James Watson of Watson and Crick, the first person to have his human genome completely mapped about five years ago, suggested that if he took his completely mapped human genome to his family doctor, he would know 1–3% more about his general health than just having a thorough physical exam. In other words, it is hardly worth doing. We have certain patterns now that genetic experts—people who are sophisticated at reading these three levels of biochemistry—are good at doing, but we have got a long way to go.
Having said that, there are some things we can do generally. In the book, I say that despite the absence of these evolving precision measures, there are some things we know from basic research that have a positive effect on inflammation, detoxification, and the other major biochemical pathways in the body. So, if you want to evoke positive pathways and hedge your bets and optimize your health, there are things you can do now, even while these tests are evolving.
The other thing about open-ocean sailing is the isolation and intense, peaceful quiet. There is no gas station. No supermarket. No illustrated weather on the evening news. No rush-hour traffic. There is no readily available help. You have to know about electricity and plumbing, the wind and the weather, the tides and the currents, underwater obstructions and reefs, how to use GPS and/or celestial navigation and to plot a course. You need to be in tune with your environment. You become very, very aware of the impact of ecology.

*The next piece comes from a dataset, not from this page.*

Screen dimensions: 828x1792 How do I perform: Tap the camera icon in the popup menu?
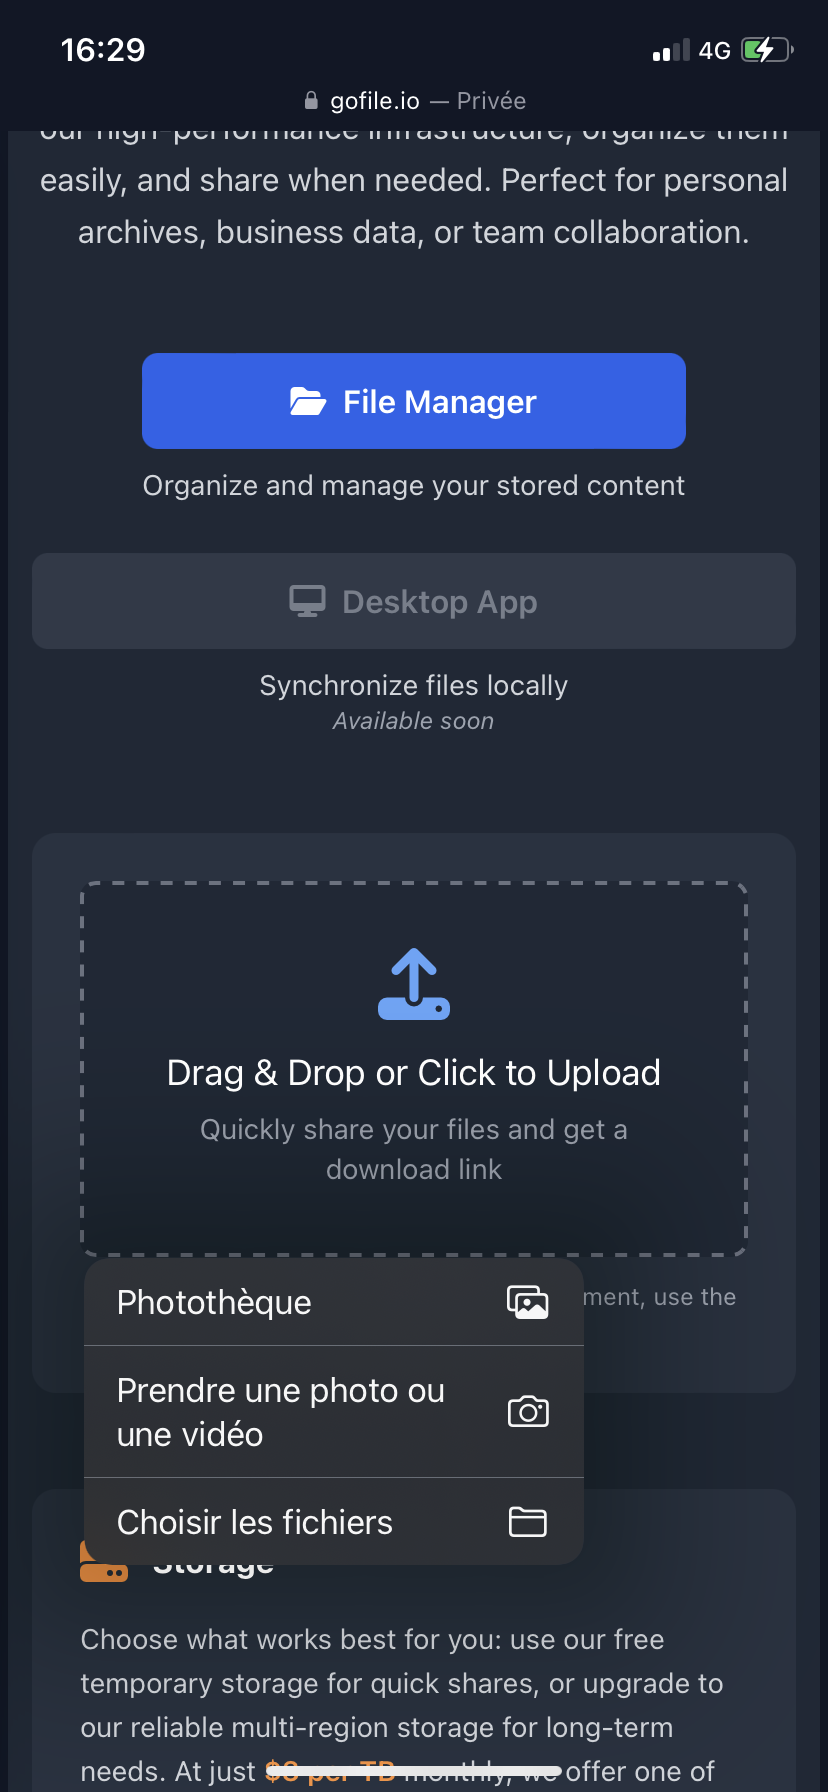pos(528,1412)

You know that if you are moored in a lagoon and you are flushing waste overboard, it is going to be there the next morning, and you are going to suffer the consequences. So, everything is in microcosm.
My experience of going sailing has done more than any meditation, diet, guru, any book, or anything else, for me. That, to me, is my centering, the place where everything clears away. There is a time or a point of equanimity or balance in the meditation sense when you are in a boat, with the wind and the pressure from the current on the hull, and the balance of the boat is absolutely perfect. You can steer it with one finger. Everything is in harmony. Then, a few seconds or a few minutes later, it breaks up, and it is out of harmony, and you are back, having to sail, and correct, and make course changes. But that half a minute or minute of time is when things are perfect, and it gives you a sense of alignment, of equanimity internally that is reflected in the outside world. And to me, that is it. That does it.